Voices from FATA #43 (June 2013)Document Transcript
1 Voices from FATA | May-June 2013 | Issue No. 43
In view of CAMP’s continued efforts to support women’s rights through our interventions, we
present to you the May-June issue of ‘Voices from FATA: Women in 2013 Elections Special’ with
news, views and opinions on tribal women’s participation in the 2013 General Elections.
2013 has been a historic year for the tribal areas in terms of a record women voter turnout, the
first ever female political candidate, Badam Zari, and political mobilisation of women by various
parties. In this issue, we pay tribute to the courageous tribal women who cast their votes despite
security threats by militants in our cover story starting from Page 2, which will prove to be a
harbinger of change for times to come.
Another historic development in the tribal regions relates to the first ever FATA Citizen’s
Declaration on Reforms passed by the FATA Grand Assembly of Reforms Council on 22nd June
2013. This Declaration includes demands for reforming the draconian Frontier Crimes Regulation
(FCR); constitutional amendments to allow FATA Parliamentarians to legislate and determine its
status themselves; extension of press laws and PEMRA to FATA; and, abolition of the Actions in
Aid of Civil Power Regulation 2011, which provides for arbitrary arrest and detention. For more
details on the Declaration, refer to Page 6.

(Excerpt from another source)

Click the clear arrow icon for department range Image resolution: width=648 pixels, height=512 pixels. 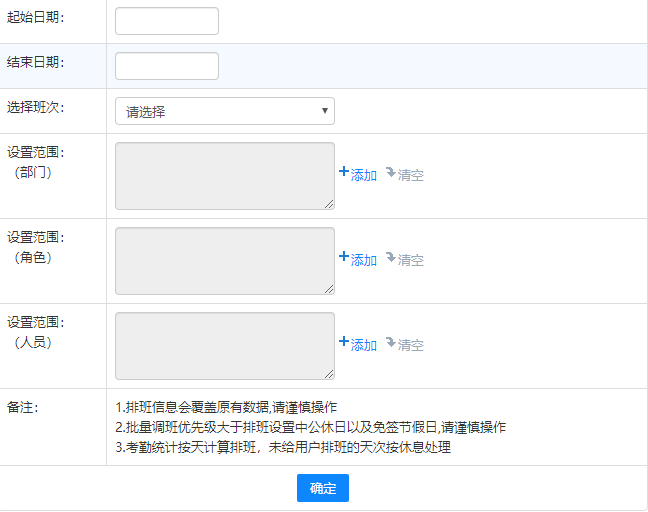391,172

Other news include a Free and Fair Election Network (FAFEN) report on election violence during
campaigns, and a demand by the FATA Lawyers’ Forum for guaranteed constitutional rights and
protections for the citizens of FATA. To read these news stories, please go to Page 6.
With regard to security conditions, May and June 2013 proved to be peaceful in relation to the
first four months of 2013; no incidents of mortar shelling, suicide bombing, or inter-
tribal/factional clashes were recorded which provided the citizens of FATA much needed respite
from constant bloodshed and violence. In addition, the occurrence of drone strikes also
significantly decreased. For a more detailed analysis of security conditions in FATA, please refer
to Page 5.
CAMP feels proud that the women of FATA – in particular Mohmand Agency which had the
highest female voter turnout – have raised their voice and become part of the electoral process.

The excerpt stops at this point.